On the Road. Isn't it an evocative set of words? To me, it now brings: a winding road in the middle of nowhere, the taste of dust and the dry softness it sets on your skin, the thick smell of tar, the exhilaration of movement on, the sense of possibility of looking at the stars when you might just go anywhere, the burning ache to feel everything at once. 

Kerouac's musical prose, filled with a weary but unstoppable enthusiasm for life, echoes the melancholy freedom of jazz music. The way the narrative is built resembles an impressionist painting in its vast, seemingly aimless scope of events and characters that, once you step back one step to look at it, are what gives the image meaning. His writing's brilliance, however, never feels like a prim stylistic touch. It is a genuine expression of a way of life, which is probably why this book is the icon of a particular generation's search for happiness.

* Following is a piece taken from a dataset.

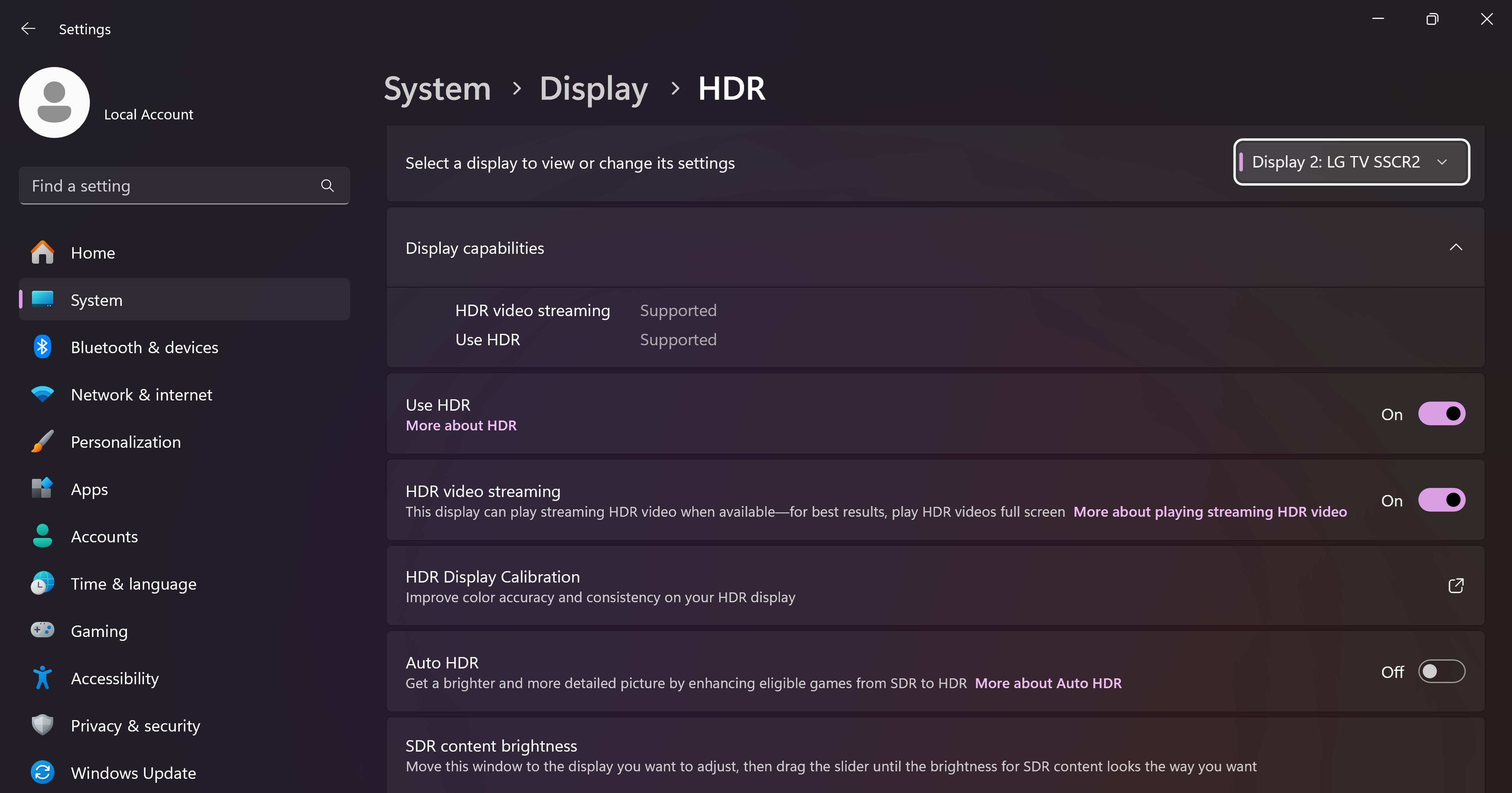Click the search magnifier icon
Viewport: 1512px width, 793px height.
(x=327, y=186)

Would I live like they did? Were they courageous or senseless? From a rational perspective, one would have to admit their behaviour was reckless and destructive and that they often treated others, particularly women, as objects. But it somehow doesn't see fair to judge the Beats from a fixed rational point of view, which they so strongly rejected. Instead, while reading, I tried to erase myself into the characters, in other words, to feel their experiences and not to analyse them. There's freedom in escaping from yourself as far as possible, which is why books like this one are tools of liberty for people who, on the outside, live quietly.

A film adaptation is coming out later this year. Though I think that the director Walter Salles is perfect for the source material, it would truly be a masterful achievement if he manages to convey that same sense of emotional freedom - sensuous and destructive, appealing and repulsive at the same time -through film.